Gather every line in the listing below that contains the word "Select" and copy each one out in full.

Entries that point to words and elements
---*---

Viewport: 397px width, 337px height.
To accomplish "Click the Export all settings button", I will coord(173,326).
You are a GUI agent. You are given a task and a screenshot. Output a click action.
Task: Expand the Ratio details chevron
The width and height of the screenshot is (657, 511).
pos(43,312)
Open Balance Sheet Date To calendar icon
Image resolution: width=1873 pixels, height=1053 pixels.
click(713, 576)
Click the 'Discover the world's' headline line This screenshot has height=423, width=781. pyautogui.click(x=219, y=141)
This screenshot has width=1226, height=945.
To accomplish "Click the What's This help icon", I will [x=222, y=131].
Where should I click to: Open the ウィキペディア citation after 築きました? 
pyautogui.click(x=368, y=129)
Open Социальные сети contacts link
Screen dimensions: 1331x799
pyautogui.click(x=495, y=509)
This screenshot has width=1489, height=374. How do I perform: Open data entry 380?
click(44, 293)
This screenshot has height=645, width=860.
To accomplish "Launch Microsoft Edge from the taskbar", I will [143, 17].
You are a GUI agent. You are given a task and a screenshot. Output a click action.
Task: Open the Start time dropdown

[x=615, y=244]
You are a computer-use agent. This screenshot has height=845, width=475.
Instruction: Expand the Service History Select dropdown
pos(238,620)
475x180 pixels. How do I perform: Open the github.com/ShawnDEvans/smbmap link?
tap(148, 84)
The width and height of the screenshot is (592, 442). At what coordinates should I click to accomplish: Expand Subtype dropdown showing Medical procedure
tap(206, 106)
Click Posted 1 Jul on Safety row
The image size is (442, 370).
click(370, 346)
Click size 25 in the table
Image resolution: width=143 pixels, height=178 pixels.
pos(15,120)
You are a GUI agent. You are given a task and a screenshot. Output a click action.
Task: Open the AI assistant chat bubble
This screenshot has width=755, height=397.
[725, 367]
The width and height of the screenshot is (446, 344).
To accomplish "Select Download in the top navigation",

---*---

**EXERCISE OUTPUT**
Instruction: Expand the Service History Select dropdown
To accomplish "Select Download in the top navigation",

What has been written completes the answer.